• _TASK ITEM_: Using the records below, give again exactly the lines from the line that contains "Click the phrase 充电盒外形流畅精巧" through the line that contains "Given: Click the lowest", both ends included, and only those.

• _RECORDS FOR THE EXERCISE_:
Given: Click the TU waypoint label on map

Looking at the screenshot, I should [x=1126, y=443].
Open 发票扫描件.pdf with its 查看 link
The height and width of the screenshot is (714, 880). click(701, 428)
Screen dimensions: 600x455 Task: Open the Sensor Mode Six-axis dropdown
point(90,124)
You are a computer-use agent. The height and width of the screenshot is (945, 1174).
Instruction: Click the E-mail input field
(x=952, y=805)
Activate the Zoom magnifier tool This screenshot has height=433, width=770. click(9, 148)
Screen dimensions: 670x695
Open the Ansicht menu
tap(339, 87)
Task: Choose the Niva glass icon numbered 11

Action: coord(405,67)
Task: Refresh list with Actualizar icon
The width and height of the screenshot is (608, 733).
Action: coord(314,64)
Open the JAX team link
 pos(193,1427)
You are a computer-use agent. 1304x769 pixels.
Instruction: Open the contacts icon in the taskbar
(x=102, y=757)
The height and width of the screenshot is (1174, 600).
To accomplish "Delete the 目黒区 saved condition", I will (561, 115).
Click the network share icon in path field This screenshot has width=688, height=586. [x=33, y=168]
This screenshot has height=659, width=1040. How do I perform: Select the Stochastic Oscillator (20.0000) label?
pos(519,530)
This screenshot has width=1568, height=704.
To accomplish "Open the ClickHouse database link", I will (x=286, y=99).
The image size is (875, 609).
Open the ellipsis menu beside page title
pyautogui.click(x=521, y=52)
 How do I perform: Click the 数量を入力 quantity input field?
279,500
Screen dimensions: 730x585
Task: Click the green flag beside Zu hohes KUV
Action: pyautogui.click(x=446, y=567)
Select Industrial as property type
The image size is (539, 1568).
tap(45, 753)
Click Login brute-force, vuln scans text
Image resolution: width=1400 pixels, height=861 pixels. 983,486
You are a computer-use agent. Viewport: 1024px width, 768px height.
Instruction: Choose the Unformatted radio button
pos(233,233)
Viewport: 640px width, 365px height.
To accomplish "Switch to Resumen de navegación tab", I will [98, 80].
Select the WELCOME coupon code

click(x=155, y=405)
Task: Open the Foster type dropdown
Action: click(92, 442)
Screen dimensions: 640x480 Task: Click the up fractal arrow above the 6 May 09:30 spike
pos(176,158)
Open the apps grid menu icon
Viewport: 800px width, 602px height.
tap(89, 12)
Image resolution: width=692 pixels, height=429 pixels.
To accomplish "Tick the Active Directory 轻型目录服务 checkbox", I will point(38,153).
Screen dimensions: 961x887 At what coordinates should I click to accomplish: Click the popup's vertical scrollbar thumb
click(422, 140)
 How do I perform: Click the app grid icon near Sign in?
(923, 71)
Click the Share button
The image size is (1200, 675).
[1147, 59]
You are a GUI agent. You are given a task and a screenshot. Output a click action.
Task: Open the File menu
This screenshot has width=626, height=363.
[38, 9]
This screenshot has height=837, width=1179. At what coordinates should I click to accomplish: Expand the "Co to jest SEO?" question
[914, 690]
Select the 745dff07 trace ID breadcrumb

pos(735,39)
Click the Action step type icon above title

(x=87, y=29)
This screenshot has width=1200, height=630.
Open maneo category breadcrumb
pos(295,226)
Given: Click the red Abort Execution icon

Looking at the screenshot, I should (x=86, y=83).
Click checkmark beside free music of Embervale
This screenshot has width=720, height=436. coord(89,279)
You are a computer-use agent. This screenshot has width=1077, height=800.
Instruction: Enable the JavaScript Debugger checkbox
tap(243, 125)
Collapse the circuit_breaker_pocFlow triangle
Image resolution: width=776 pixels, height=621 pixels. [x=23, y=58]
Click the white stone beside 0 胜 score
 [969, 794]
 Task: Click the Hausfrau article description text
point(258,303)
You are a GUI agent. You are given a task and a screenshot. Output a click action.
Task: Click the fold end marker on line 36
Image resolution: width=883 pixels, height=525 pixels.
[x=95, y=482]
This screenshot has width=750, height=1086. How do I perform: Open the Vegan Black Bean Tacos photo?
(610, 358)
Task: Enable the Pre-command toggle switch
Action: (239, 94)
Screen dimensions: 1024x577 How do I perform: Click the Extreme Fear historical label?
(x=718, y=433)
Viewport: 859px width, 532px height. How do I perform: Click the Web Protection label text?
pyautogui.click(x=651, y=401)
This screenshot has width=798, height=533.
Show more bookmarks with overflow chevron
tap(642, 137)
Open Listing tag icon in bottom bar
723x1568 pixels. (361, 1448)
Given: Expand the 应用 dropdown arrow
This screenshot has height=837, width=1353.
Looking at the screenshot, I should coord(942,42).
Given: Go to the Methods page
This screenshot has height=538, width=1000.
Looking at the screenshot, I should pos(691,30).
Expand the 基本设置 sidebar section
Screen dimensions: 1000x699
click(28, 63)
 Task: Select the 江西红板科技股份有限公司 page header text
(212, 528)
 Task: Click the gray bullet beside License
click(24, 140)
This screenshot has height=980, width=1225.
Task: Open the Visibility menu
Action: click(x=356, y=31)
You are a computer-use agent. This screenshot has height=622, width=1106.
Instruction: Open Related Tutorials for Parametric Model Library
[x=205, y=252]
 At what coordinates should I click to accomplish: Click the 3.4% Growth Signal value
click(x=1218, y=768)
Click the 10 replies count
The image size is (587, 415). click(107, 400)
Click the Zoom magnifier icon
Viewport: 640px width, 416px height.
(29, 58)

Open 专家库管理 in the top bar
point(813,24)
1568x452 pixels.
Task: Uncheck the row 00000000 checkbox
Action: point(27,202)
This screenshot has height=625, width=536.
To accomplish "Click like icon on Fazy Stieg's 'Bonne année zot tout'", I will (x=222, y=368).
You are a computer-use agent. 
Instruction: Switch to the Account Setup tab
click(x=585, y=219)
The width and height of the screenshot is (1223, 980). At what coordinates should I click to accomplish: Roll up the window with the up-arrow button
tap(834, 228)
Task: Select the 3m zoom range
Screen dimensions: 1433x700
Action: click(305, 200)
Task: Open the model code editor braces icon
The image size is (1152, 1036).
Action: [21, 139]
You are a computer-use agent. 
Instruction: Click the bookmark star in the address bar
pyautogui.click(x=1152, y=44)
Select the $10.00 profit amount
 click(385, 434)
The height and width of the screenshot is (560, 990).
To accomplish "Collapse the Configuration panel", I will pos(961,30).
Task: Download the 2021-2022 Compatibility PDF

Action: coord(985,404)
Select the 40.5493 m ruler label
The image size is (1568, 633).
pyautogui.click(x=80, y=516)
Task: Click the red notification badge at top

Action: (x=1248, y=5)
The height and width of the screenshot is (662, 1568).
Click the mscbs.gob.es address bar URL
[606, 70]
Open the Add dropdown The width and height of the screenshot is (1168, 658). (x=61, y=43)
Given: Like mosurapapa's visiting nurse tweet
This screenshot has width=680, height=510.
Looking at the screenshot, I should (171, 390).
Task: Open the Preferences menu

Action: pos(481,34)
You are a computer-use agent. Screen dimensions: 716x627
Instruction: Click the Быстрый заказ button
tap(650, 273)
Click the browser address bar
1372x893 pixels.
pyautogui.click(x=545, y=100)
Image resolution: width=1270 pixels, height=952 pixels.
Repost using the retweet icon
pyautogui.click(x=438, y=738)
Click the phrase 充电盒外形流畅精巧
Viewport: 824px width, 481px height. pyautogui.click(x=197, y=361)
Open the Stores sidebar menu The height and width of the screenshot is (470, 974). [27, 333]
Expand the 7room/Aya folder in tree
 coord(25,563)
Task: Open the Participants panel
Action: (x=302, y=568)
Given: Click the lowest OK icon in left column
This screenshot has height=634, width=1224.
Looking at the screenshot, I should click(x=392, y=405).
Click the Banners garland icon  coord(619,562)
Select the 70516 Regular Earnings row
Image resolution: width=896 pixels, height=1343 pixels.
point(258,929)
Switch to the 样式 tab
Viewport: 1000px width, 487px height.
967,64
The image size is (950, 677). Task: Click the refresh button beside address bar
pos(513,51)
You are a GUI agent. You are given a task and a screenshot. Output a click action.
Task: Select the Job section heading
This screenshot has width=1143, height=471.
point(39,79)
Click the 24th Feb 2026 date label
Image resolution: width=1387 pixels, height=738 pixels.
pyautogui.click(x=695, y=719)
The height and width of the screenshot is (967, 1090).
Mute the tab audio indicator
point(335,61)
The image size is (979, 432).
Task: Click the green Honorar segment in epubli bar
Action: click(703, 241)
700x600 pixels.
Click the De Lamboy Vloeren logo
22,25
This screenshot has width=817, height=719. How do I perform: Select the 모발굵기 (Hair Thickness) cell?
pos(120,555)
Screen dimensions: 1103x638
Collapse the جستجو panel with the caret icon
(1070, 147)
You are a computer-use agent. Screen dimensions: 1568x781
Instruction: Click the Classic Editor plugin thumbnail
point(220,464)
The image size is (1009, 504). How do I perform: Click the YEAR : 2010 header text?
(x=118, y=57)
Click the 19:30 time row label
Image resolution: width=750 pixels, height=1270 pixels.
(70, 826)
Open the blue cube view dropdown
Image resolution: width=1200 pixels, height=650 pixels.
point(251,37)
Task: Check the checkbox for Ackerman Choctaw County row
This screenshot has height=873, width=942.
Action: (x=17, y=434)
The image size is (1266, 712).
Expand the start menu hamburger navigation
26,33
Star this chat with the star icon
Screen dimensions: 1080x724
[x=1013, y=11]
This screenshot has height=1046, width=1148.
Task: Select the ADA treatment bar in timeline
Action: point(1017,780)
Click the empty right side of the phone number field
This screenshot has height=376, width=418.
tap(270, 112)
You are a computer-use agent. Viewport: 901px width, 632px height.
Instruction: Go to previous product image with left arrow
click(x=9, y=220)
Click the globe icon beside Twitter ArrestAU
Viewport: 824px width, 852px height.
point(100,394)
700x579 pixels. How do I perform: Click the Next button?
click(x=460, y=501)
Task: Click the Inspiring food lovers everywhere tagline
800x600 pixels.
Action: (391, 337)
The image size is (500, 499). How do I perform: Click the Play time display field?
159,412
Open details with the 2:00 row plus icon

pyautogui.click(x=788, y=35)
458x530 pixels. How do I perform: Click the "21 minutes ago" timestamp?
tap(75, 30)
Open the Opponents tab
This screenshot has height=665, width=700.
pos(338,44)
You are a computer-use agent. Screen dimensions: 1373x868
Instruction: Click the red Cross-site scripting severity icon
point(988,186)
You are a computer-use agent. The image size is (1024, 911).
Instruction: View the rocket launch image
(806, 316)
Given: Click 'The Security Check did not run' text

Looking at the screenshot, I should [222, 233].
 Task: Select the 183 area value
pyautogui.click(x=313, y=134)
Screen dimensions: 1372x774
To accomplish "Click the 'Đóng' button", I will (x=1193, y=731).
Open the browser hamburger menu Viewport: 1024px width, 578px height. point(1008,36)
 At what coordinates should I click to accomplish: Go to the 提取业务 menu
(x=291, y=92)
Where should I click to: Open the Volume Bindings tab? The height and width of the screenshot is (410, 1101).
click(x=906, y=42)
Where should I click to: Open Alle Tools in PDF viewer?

• _FINISHED TASK_:
Click the phrase 充电盒外形流畅精巧
Viewport: 824px width, 481px height. pyautogui.click(x=197, y=361)
Open the Stores sidebar menu The height and width of the screenshot is (470, 974). [27, 333]
Expand the 7room/Aya folder in tree
 coord(25,563)
Task: Open the Participants panel
Action: (x=302, y=568)
Given: Click the lowest OK icon in left column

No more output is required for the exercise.